Голос Добровского преобразовался в рассерженное шипение.
— Я вас серьезно спрашиваю.
— А я вам серьезно отвечаю, — тоже прошипел ты ему на ухо.
Добровский убрал ладони с твоих плеч, и ты понял, что дальше шутить не стоит.
— Надо, чтобы корреспондент уехал в редакцию с нашим официальным ответом. Мол, так и так, факты, изложенные в письме, подтвердились (если они, конечно, подтвердятся), по письму приняты какие-то конкретные меры. Тогда необходимость в статье отпадет сама собой. Да если она и появится, то наверняка будет уже совсем иной…
У Добровского была еще одна особенность. Будучи возбужден, он довольно шумно пофыркивал носом.

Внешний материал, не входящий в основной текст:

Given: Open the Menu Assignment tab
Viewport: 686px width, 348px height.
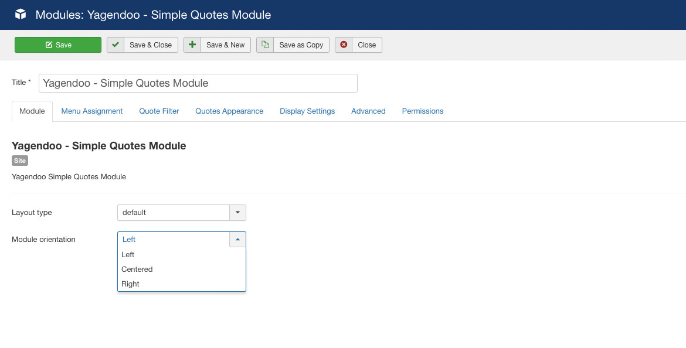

Было даже такое впечатление, будто пофыркивает попеременно то одной ноздрей, то другой. На сей раз его пофыркивание было не раздраженным, а совсем противоположной тональности. След взят? Переместивши ладонь с плеча на локоть, провел тебя в свой кабинет:
— Позвольте представить вам: инструктор политотдела по комсомольской работе сержант Гусев. В прошлом тоже журналист.

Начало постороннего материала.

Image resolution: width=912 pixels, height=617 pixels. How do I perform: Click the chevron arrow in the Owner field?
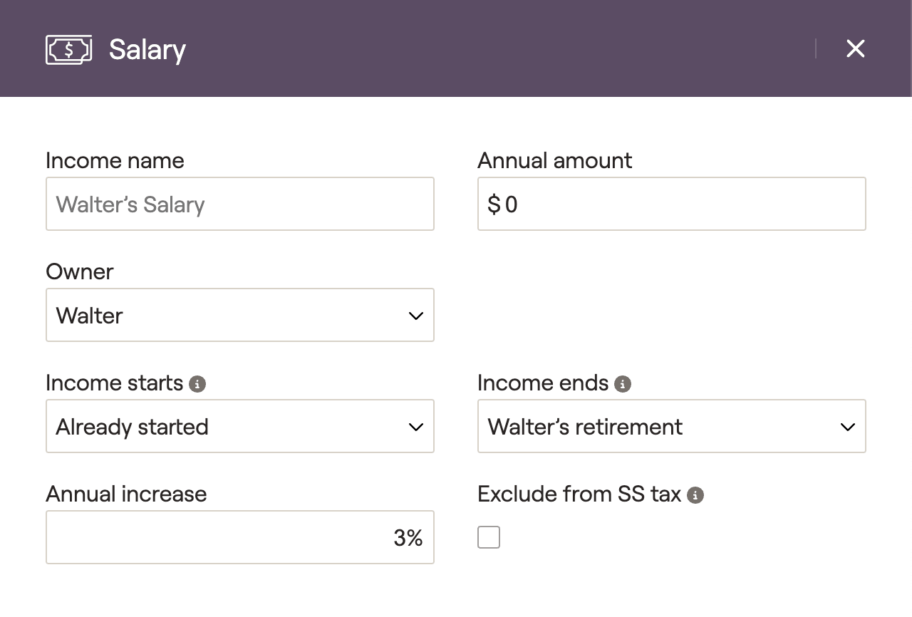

Каково же было твое изумление, когда в молодом лейтенанте, поднявшемся навстречу, ты узнал своего бывшего сокурсника по факультету журналистики — вы вместе поступали на дневное отделение, но ты после перевелся на заочное — Володьку Бескаравайного.
Лейтенант! Погоны — и те еще хрустят.
Володька же в свою очередь узнал тебя скорее по фамилии, нежели по физиономии. Лет пять не виделись. К тому же солдатская форма и стрижка так меняют человека, что узнать его непросто. Не то что лейтенантская — и форма, и стрижка. Вон какие кудри у бравого лейтенанта Владимира Бескаравайного!
Володька кинулся обниматься — тебе торопиться с объятиями было как-то не по чину. Он, чувствовалось, тоже был и удивлен, и обрадован.
Но больше всех, похоже, обрадовался Виктор Петрович Добровский.
— Вот так встреча! — потирал он маленькие зябнущие ладошки. — Как приятно, когда встречаются старые друзья!